Source material Start Marker

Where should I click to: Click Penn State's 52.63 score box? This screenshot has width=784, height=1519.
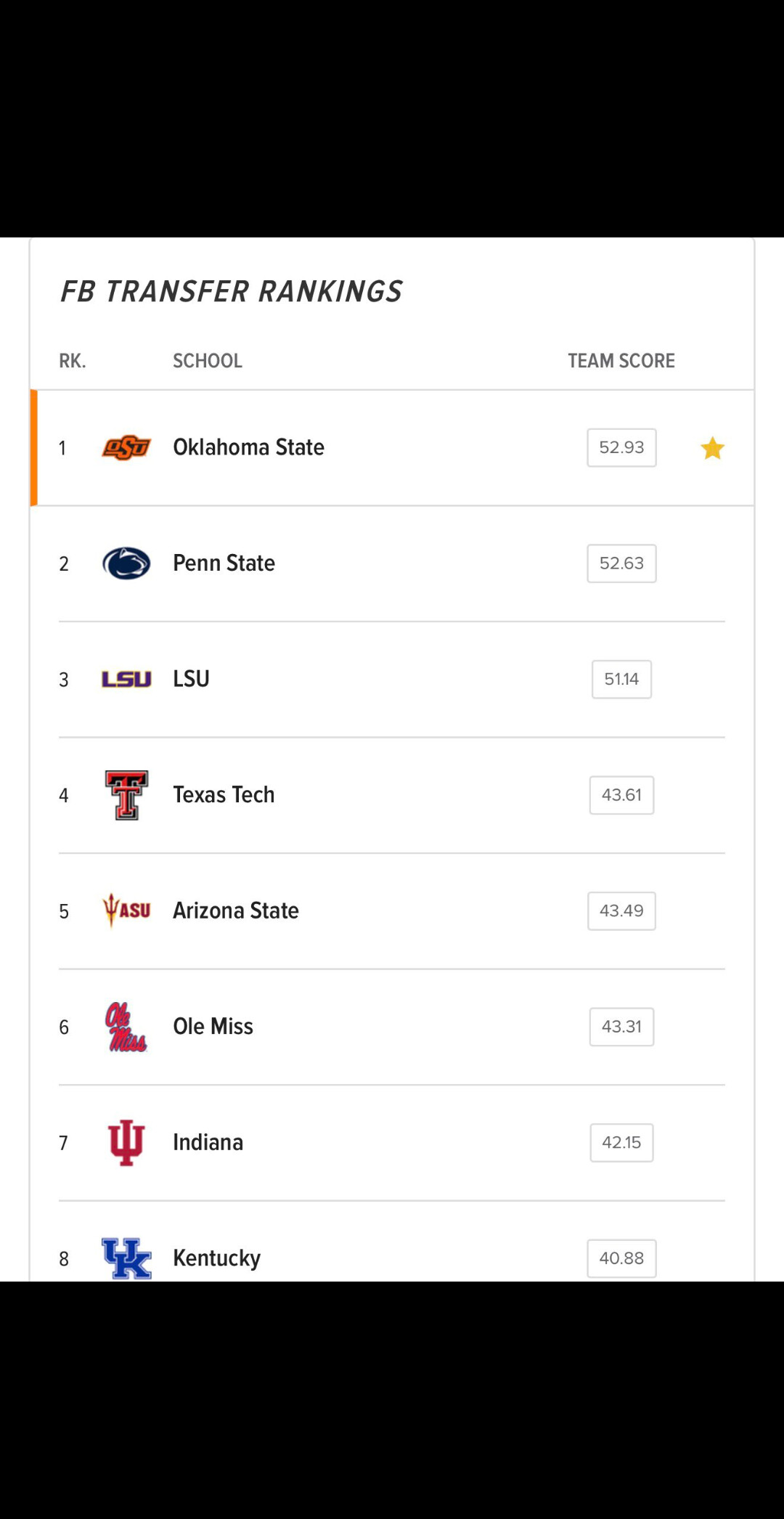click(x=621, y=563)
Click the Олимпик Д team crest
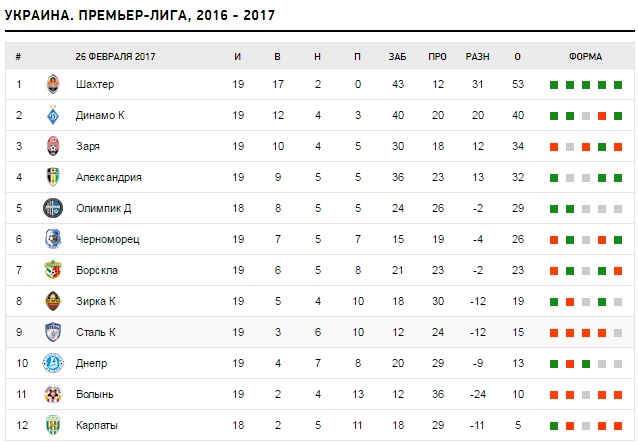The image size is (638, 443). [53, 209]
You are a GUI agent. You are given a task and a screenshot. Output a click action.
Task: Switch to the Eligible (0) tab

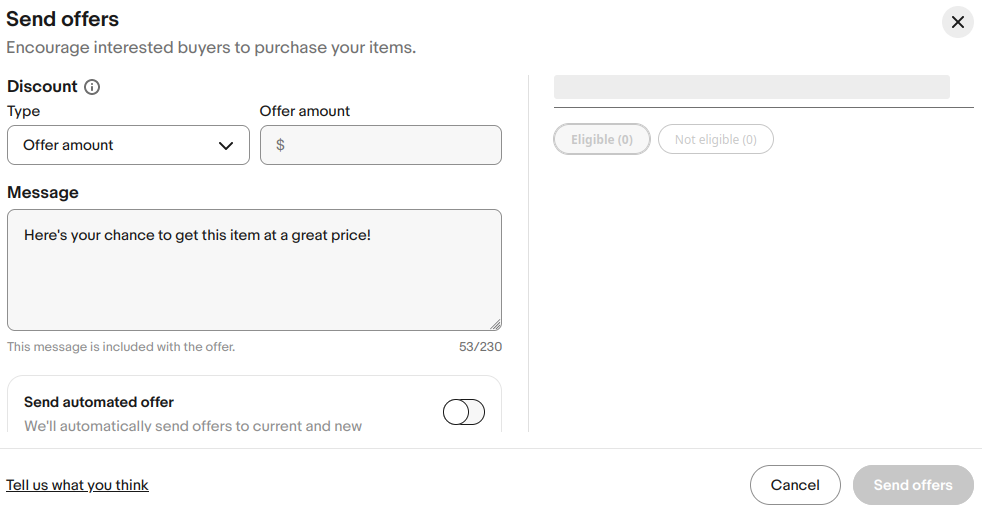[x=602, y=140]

Source material End Marker
Source material Start Marker

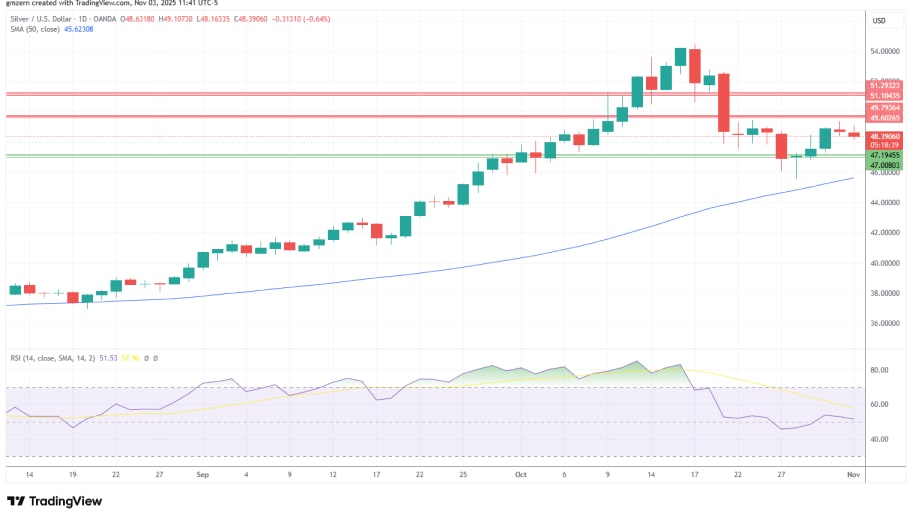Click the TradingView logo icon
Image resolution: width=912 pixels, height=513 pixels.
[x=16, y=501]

Source material End Marker

Your assignment: Starting at the line containing "Where should I" and stopping at the line containing "You are a GUI", output every line above exactly, both ends included, with pictures omitted.

Result for this exercise:
Where should I click to: Click Penn State's 52.63 score box? This screenshot has width=784, height=1519.
click(x=621, y=563)
Click the Олимпик Д team crest
The image size is (638, 443). [53, 209]
You are a GUI agent. You are given a task and a screenshot. Output a click action.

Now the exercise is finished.